** Opening Document passage block **

Super-Fast Laser Reveals Super-cooled Water's Secrets
Scientists are now using an ultrafast laser to tease out for the first time the details of water’s bizarre super-cooled behavior and structure.
Water is wonderful and weird. It’s more dense than ice, it holds tremendous heat, and its surface tension is so strong it’s like a force field…sort of.
It also can stay liquid at temperatures welllll below freezing (-51F) if it’s pure enough so no seed-like nucleation sites exist for crystal formation. The already bizarre properties of water are amped-up even more in this super-cooled state but it’s been fiendishly difficult to get there and take a close look because pesky ice starts forming.
This super-cooled no-mans-land has now opened its gates to us thanks to a scientific double-tap. First a vacuum super-cools water droplets, then a femto-second laser (quadrillionths of a second) explodes a droplet but not before creating a diffraction pattern that reveals the never-before-seen molecular structure of liquid water right before it freezes.

** Closing Document passage block **
** Opening Listed entries block **

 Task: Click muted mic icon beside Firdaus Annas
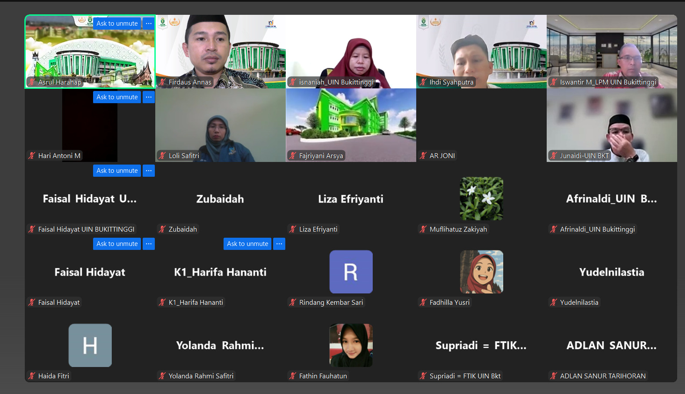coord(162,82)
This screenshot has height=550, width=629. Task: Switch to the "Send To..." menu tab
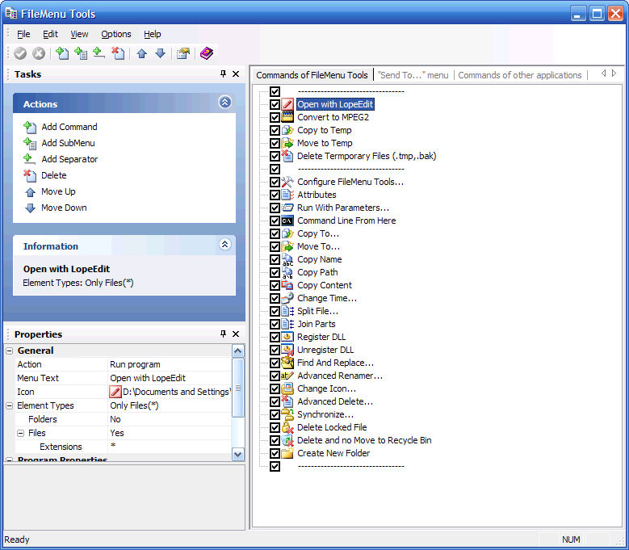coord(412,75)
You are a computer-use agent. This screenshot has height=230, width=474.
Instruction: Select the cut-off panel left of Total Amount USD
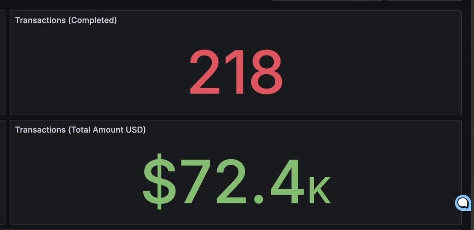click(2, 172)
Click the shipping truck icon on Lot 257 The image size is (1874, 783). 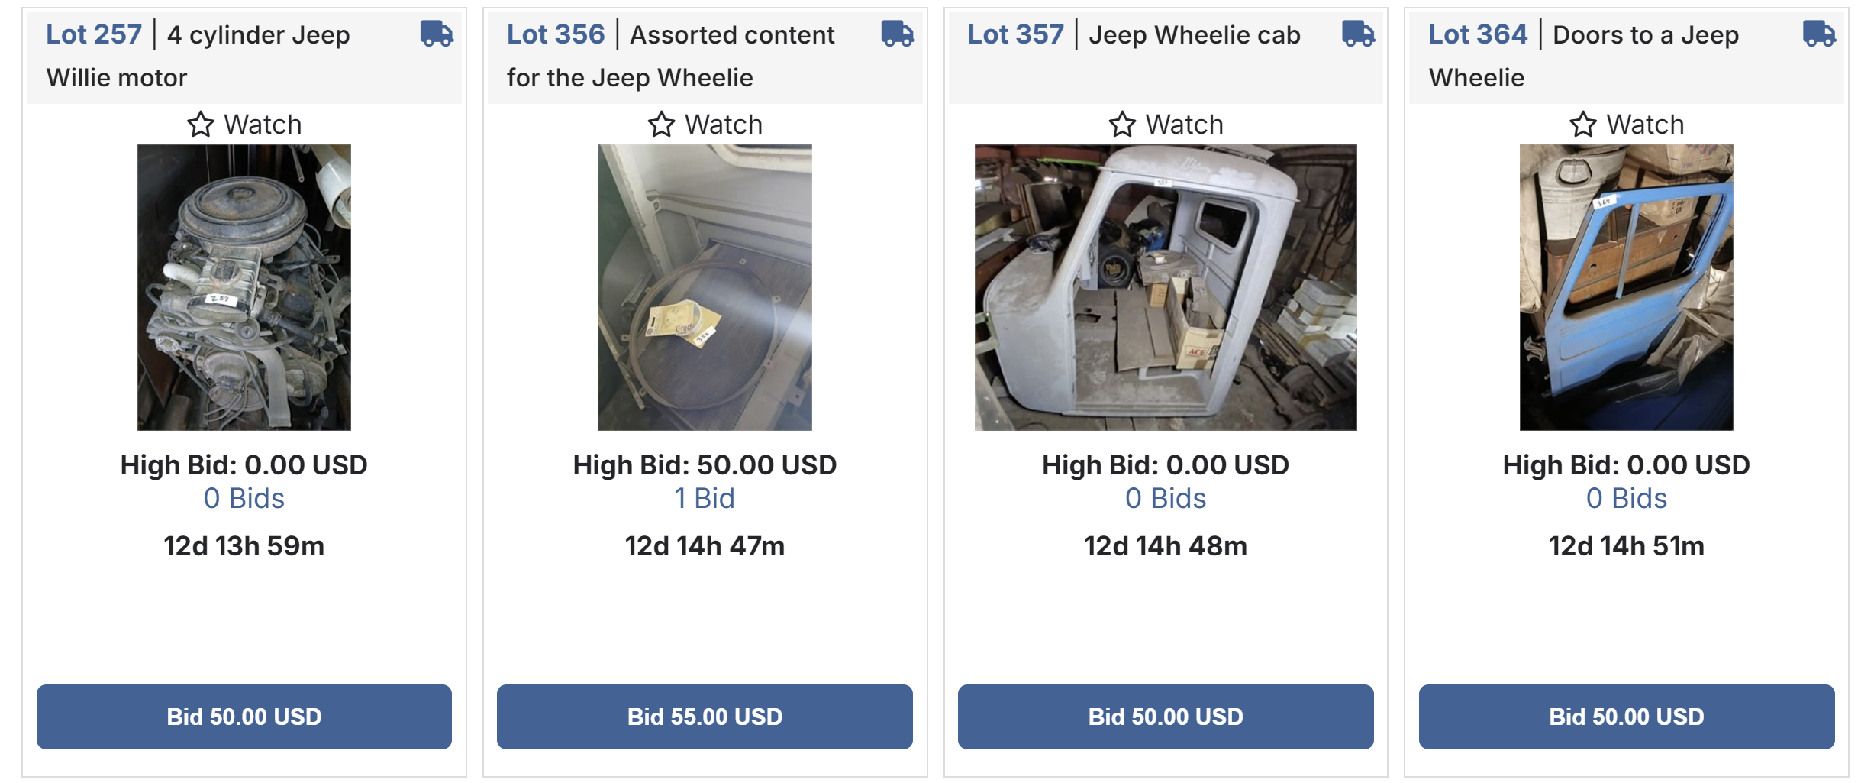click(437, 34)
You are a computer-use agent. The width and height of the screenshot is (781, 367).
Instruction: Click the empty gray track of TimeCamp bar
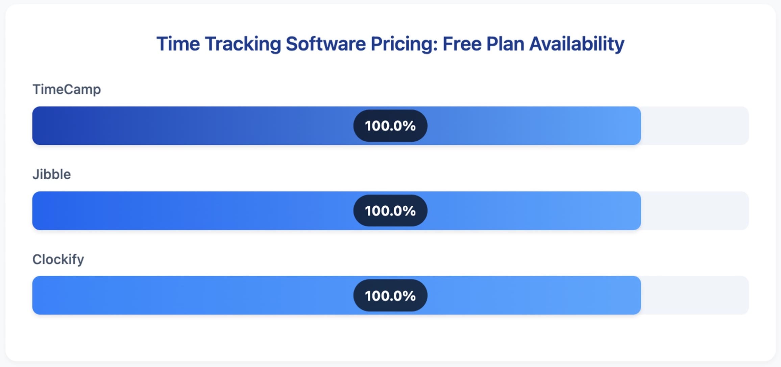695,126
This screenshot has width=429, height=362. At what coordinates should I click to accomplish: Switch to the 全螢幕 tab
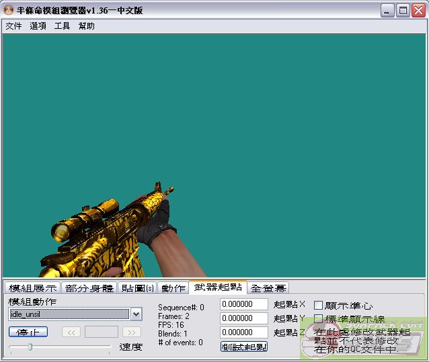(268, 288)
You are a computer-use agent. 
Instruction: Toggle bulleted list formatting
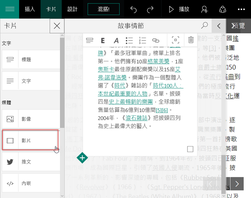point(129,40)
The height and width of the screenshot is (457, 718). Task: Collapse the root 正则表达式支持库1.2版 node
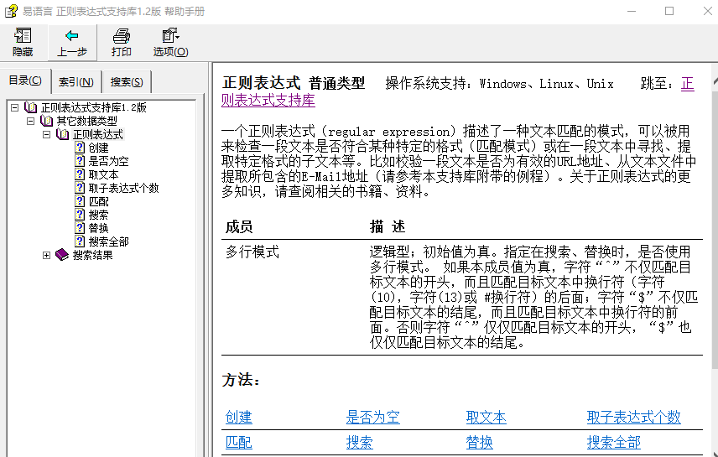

** Closing Listed entries block **

_What the exercise asks_
Write the next part of the article about the ultrafast laser study of super-cooled water, picking up after its last sentence.

_Reply_
There’s much to learn but so far they’ve discovered that as water becomes super-cooled, it molecular arrangement changes. The colder it gets the more this change accelerates. It also actually creates two different types of liquid water, one denser than the other.
Further exploration could reveal why water is so weird at all temperatures, not just super-cooled ones. We could even further elucidate its tremendous impact not only on biology but climate change as well.
All I know is that I’m gonna look long and hard at my next glass of water.